Way way weirder still is that PACE has been added to the table of interventions under... drum roll... adaptive pacing. Seriously. It's even listed under Others even though there is a Rehabilitation group. PACE was very much all about rehabilitation. Although that may be because PACE was a mish-mash of things. In the same category as Distant healing, which is about right. Although to some credit it's marked as statistically not significant. Which is interesting.

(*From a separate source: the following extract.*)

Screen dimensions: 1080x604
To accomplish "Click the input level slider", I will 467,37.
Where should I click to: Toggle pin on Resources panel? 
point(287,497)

FINE is marked as not significant. It is the literal basis for NHS training programmes. Neat. And GETSET too is not significant. So all the big ones. But frankly the table is a bit weird as it lists FITNET as the intervention, even though the actual intervention is CBT. There is already an item for iCBT so it should have been used. So bit of a mess here, frankly.

Ultimately, the only relevant part is the very last sentence:
An exploration of the pathophysiology of CFS/ME and better development of treatments are needed.
So there's at least that. PACE changes nothing to that.